__Short task__. Turn every line of the items below into a JSON list of strings, one string per line, and skip blank lines. Leave the pictures out of the answer.

Item position entries
[start]

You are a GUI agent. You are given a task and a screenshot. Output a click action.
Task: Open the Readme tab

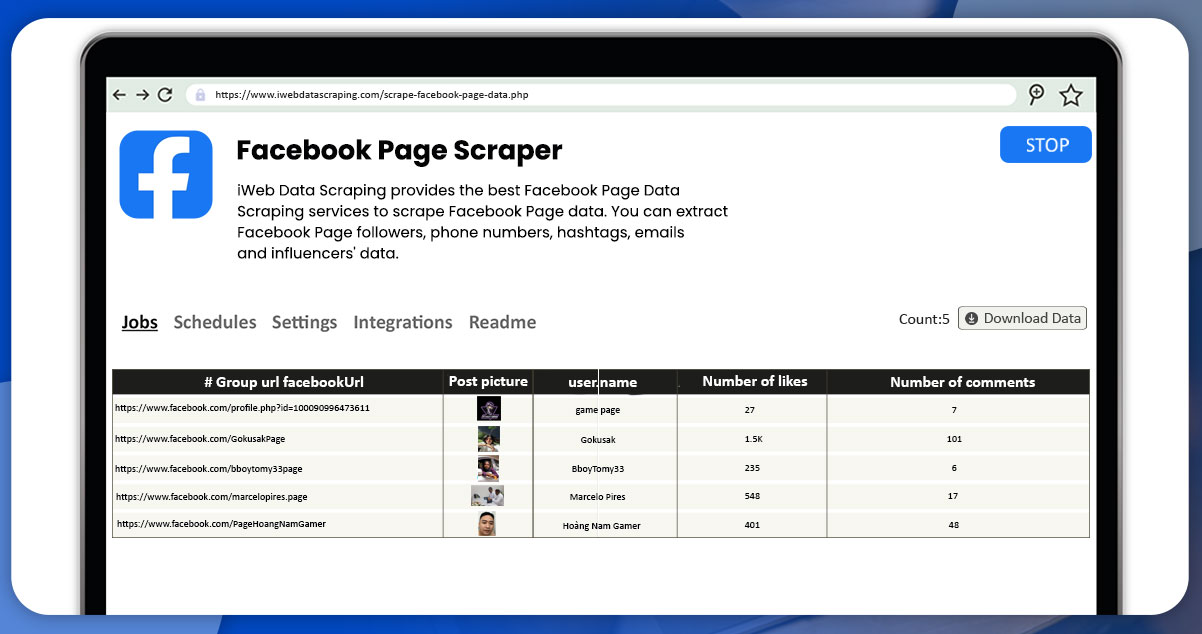pyautogui.click(x=502, y=322)
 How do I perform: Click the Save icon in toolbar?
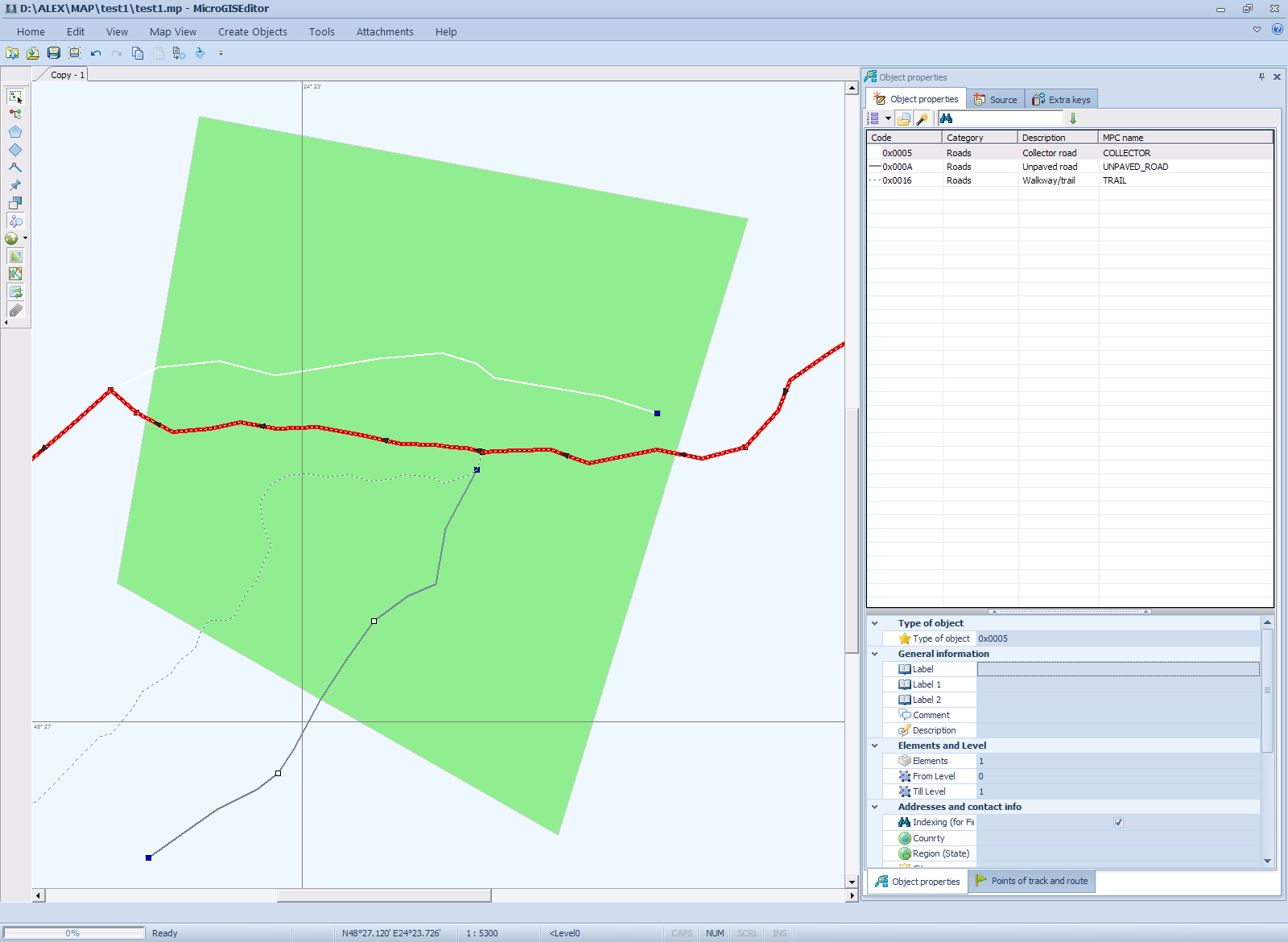(54, 53)
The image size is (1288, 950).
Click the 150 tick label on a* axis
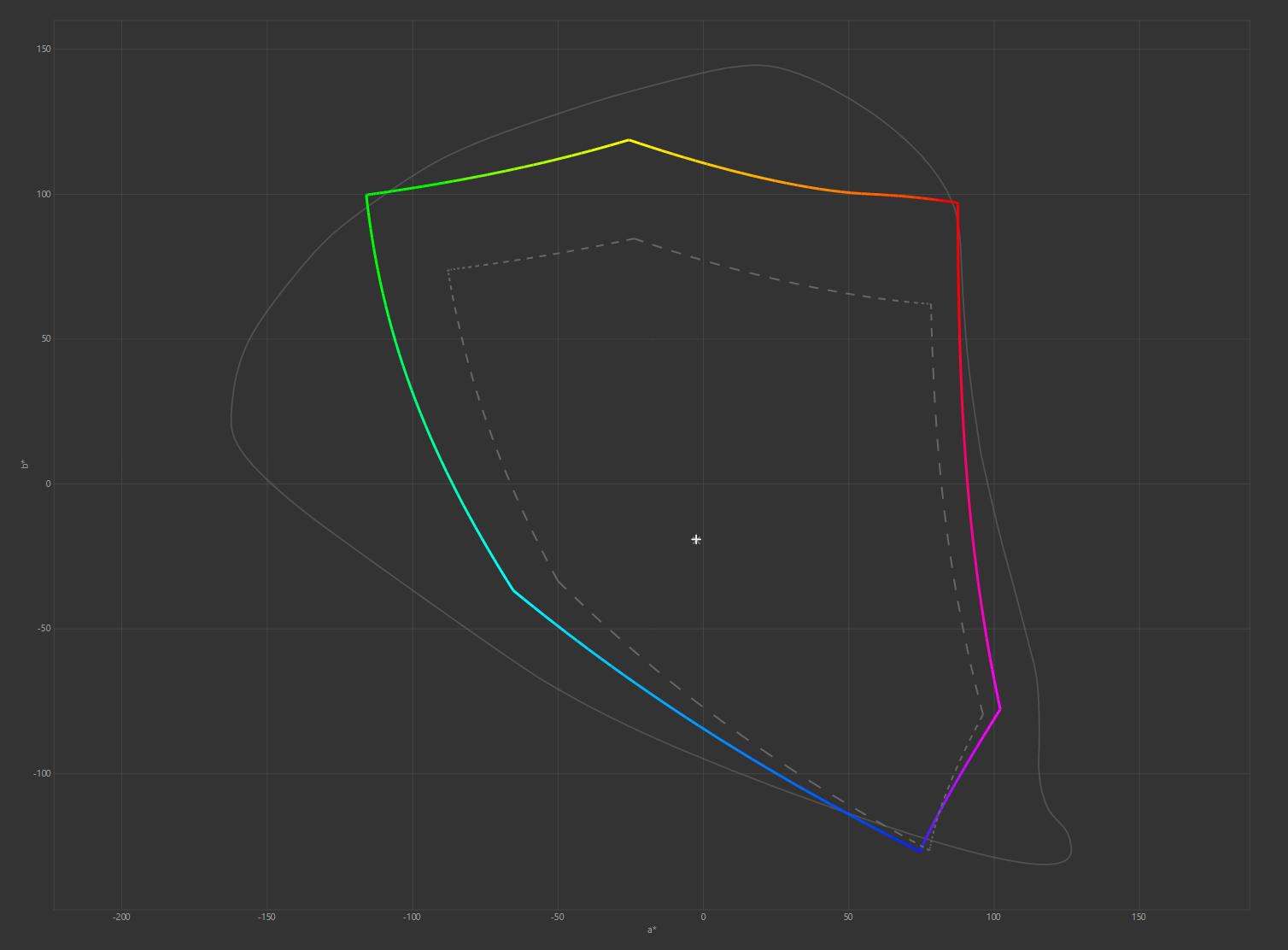(x=1139, y=917)
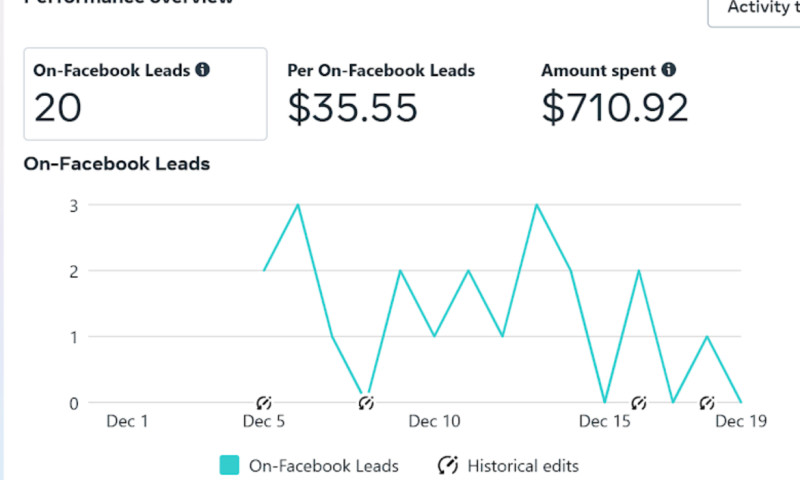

[end]

__Worked answer__.
[
  "You are a GUI agent. You are given a task and a screenshot. Output a click action.",
  "Task: Open the Readme tab",
  "pyautogui.click(x=502, y=322)",
  " How do I perform: Click the Save icon in toolbar?",
  "(54, 53)",
  "The image size is (1288, 950).",
  "Click the 150 tick label on a* axis",
  "(x=1139, y=917)"
]